WORK ITEM — Pull every line with "computer" from the entries below.

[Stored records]
Segment Open

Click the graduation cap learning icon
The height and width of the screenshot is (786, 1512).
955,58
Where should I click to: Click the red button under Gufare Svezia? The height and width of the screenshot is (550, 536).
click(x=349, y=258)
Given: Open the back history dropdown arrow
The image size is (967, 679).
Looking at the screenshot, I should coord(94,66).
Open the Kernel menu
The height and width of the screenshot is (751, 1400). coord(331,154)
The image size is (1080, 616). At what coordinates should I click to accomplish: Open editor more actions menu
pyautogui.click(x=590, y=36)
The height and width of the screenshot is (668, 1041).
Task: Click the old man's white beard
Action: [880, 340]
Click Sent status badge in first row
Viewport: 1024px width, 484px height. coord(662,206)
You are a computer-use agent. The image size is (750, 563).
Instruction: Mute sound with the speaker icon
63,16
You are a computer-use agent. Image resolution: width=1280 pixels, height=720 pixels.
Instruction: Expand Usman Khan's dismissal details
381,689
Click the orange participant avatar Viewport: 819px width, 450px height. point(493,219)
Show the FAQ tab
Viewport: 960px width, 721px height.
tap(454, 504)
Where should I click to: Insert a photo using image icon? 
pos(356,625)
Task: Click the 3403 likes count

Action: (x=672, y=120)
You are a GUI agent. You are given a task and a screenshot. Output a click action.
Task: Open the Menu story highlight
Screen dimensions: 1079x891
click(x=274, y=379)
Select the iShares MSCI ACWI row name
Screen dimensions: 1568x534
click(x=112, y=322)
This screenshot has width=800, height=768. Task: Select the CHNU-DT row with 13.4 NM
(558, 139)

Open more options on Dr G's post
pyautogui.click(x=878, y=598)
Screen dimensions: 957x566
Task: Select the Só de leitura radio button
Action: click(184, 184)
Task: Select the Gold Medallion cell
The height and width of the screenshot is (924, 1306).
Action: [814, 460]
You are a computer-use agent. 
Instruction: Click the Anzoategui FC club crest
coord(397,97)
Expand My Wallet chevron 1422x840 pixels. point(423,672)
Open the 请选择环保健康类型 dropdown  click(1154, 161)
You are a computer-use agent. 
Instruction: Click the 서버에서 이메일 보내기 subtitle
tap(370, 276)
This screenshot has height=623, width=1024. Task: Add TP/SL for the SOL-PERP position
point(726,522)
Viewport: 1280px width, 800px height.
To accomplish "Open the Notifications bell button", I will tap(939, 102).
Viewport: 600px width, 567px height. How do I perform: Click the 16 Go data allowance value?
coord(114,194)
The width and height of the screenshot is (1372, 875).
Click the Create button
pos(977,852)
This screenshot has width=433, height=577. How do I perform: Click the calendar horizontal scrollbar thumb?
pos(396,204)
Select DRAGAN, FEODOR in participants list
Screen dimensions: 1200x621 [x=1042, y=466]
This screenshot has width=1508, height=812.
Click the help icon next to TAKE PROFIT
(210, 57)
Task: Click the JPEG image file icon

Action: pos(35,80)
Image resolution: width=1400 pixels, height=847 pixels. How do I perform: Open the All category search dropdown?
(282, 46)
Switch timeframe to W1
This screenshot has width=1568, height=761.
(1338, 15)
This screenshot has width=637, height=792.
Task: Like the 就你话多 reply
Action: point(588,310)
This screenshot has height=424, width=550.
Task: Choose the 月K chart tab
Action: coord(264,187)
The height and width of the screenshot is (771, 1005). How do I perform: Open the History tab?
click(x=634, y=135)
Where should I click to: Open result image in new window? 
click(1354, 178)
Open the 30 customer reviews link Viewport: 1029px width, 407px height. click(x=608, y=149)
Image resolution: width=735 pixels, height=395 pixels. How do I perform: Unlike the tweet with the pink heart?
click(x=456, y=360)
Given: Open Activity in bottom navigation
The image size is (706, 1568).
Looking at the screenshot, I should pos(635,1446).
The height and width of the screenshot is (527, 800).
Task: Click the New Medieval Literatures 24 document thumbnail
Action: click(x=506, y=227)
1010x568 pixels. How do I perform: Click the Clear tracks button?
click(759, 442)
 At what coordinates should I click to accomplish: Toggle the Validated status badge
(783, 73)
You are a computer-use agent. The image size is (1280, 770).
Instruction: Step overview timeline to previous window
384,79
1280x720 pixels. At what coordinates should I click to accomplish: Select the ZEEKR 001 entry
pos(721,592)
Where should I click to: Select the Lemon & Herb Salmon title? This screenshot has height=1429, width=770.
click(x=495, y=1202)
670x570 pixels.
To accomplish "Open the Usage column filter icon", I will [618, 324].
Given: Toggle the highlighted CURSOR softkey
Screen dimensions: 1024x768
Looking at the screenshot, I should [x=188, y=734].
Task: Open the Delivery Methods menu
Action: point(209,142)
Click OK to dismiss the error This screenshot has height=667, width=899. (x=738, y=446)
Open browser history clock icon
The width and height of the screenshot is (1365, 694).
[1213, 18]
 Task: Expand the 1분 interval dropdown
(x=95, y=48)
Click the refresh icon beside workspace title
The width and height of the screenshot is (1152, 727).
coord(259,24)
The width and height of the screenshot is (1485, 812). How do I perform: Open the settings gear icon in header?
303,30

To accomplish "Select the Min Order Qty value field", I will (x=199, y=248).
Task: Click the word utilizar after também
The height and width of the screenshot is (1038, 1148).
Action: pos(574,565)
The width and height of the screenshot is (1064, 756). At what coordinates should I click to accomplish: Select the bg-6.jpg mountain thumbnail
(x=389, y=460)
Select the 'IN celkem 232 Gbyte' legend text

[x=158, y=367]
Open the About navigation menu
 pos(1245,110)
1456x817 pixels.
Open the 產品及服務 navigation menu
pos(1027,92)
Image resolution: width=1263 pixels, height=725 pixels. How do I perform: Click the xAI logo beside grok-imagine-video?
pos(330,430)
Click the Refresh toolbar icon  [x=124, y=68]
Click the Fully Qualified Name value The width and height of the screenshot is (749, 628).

Segment Closed

ANSWER BOX —
You are a computer-use agent. The image size is (750, 563).
You are a computer-use agent. Image resolution: width=1280 pixels, height=720 pixels.
You are a computer-use agent. 
You are a computer-use agent. 
You are a computer-use agent. The image size is (1280, 770).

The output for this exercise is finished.